GIRO D'ITALIA | 21/05/2018 | 07:12
Il Giro passava da Trento, proprio come oggi. Ma quello che per noi è un giorno di riposo - riposo si fa per dire, con il lungo trasferimento da Sappada nella notte e tutta la vigilia a spiare quella bestia difficile da addomesticare che è una crono piatta come l’Adriatico a Ferragosto - allora era una tappa di montagna. Si andava da Merano a Monte Bondone, 242 chilometri, terzultima fatica prima della fine della corsa. Eravamo più avanti di adesso nella stagione, era l’8 giugno. E fu una tappa da tregenda.

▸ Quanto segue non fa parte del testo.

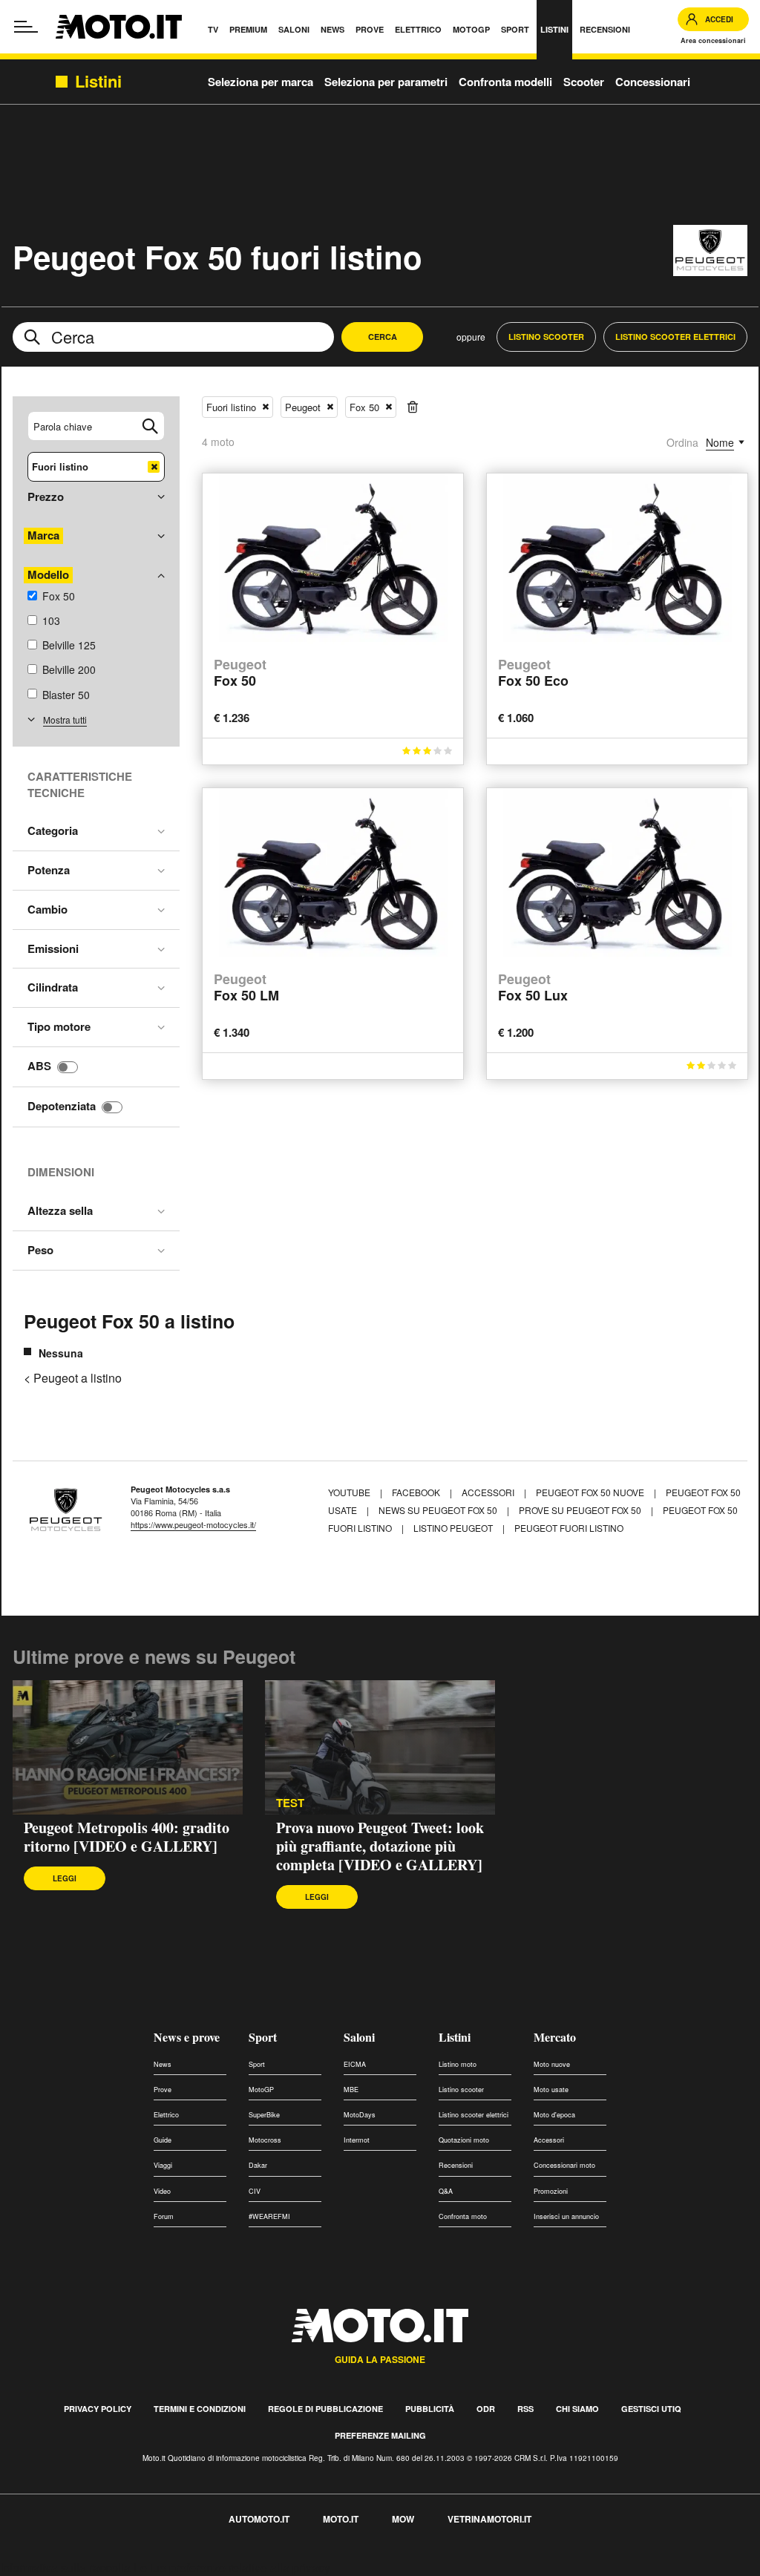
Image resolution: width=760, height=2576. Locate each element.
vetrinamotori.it (489, 2519)
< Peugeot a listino (73, 1377)
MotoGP (261, 2089)
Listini (455, 2036)
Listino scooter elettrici (473, 2115)
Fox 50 (58, 596)
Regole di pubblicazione (325, 2408)
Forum (164, 2216)
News (162, 2064)
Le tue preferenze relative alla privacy (232, 2567)
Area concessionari (713, 40)
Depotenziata (61, 1106)
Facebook (417, 1492)
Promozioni (551, 2191)
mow (403, 2519)
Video (162, 2191)
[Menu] (26, 27)
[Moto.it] (119, 27)
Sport (263, 2036)
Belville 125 (69, 645)
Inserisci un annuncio (566, 2216)
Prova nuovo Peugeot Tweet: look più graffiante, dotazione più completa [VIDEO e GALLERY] (380, 1846)
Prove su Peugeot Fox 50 (580, 1510)
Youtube (350, 1492)
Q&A (446, 2191)
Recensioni (456, 2165)
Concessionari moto (564, 2165)
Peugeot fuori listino (568, 1527)
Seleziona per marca (260, 81)
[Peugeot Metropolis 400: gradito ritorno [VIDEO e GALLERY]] (128, 1747)
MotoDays (360, 2115)
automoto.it (259, 2519)
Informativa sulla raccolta (65, 2567)
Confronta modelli (505, 81)
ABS (39, 1066)
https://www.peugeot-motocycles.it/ (193, 1524)
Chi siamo (577, 2408)
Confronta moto (463, 2216)
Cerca (382, 336)
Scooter (583, 81)
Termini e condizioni (200, 2408)
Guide (162, 2140)
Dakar (258, 2165)
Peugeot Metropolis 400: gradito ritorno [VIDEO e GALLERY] (126, 1837)
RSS (525, 2408)
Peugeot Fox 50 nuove (590, 1492)
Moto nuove (552, 2064)
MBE (351, 2089)
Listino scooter (461, 2089)
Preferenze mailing (380, 2435)
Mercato (555, 2036)
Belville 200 (69, 669)
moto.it (340, 2519)
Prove (162, 2089)
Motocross (265, 2140)
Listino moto (457, 2064)
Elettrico (166, 2115)
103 (51, 620)
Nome (720, 442)
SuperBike (264, 2115)
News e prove (187, 2036)
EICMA (355, 2064)
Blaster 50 (66, 694)
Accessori (489, 1492)
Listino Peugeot (453, 1527)
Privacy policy (97, 2408)
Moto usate (551, 2089)
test (290, 1803)
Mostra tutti (65, 719)
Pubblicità (429, 2408)
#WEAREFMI (269, 2216)
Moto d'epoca (554, 2115)
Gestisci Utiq (651, 2408)
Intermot (357, 2140)
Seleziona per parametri (386, 81)
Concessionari (652, 81)
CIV (255, 2191)
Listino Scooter (546, 336)
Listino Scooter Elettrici (675, 336)
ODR (485, 2408)
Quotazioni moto (464, 2140)
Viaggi (163, 2165)
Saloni (359, 2036)
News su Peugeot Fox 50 (438, 1510)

Tutto il 1956 fu un anno tremendo per le condizioni del tempo. Era cominciato il primo febbraio, con la bora che soffiava a 130 chilometri orari e aveva portato la temperatura a -8. A Bologna un’intensa nevicata ricoprì la città con uno strato di circa 20 centimetri. Il giorno dopo nevicava su tutta l’Italia del nord, mentre le temperature si abbassarono ulteriormente. Al Brennero il termometro segnò -26, a Trieste -9,2. Roma era tutta candida, tutta pulita e lucida, come canta Mia Martini in un’indimenticabile poesia. A Palermo nevicò il 7 e l’8 febbraio, e anche a Lampedusa venne la neve.
Quell’8 giugno in maglia rosa c’era Pasqualino Fornara, buon amico di Fausto Coppi. C’erano da scalare il Costalunga, il Rolle, il Gobbera, il Brocon e da ultimo il Bondone. Il giorno prima, sullo Stelvio, il sole aveva accompagnato la corsa. Ma la mattina a Merano pioveva, e il vento ti tagliava a metà. Al Passo Rolle la pioggia diventò grandine. Nel primo pomeriggio era tutta neve. Sul Brocon i corridori provarono a coprirsi con tutto quello che trovavano, maglie, mantelline, giornali. Le maglie di lana a maniche corte con l’acqua erano diventate macigni. Le bici pesavano più del doppio di quelle di oggi. A Vaneze c’erano venti centimetri di neve, a Vason il doppio. Vincenzo Torriani, il patron del Giro, disse che la corsa poteva continuare, perché la strada era libera.
Sul Bondone era anche peggio, non si vedeva da qui a lì. E c’erano 20 chilometri e 39 tornanti da scalare. Charly Gaul, giovane scalatore lussemburghese, alla partenza aveva più di sedici minuti di distacco dalla maglia rosa, e senza mettersi a contare o a calcolare semplicemente continuò a pedalare. Quando tagliò il traguardo, per primo, dopo 9 ore, 7 minuti e 28 secondi, era quasi congelato, lo tirarono giù dalla bicicletta di peso, gli dovettero tagliare la maglia con un coltello. Lui non riusciva a parlare, lo sguardo perso, le lacrime che gli si erano gelate sulla faccia. Gli misero i piedi in due mastelle di acqua bollente. Ci vollero ore prima che si rendesse conto di quello che era successo. Dietro di lui era stato anche peggio. Al traguardo la temperatura era di 10 gradi sottozero. Corridori svenuti, altri rifugiati in osteria a dimenticare bevendo. Fornara, con la maglia rosa, lo ricoverarono sul fondo di un furgone con una coperta addosso. Era stato il suo direttore sportivo a fermarlo, perché non ce la faceva più a vederlo patire così.
Erano partiti in 87, arrivarono in 43.
Gaul, che prima di quell’assurdità aveva ventitrè corridori davanti in classifica, si ritrovò in maglia rosa e due tappe più tardi festeggiò il suo successo al Giro d’Italia. Per ricordare quella tappa ogni anno da Trento al Bondone si corre la «Leggendaria Charly Gaul», e l’edizione 2018 sarà presentata questo pomeriggio al MUSE. Ai corridori del Giro di oggi, vogliamo semplicemente dire che non è mai finita, neanche quando hai più di sedici minuti di distacco.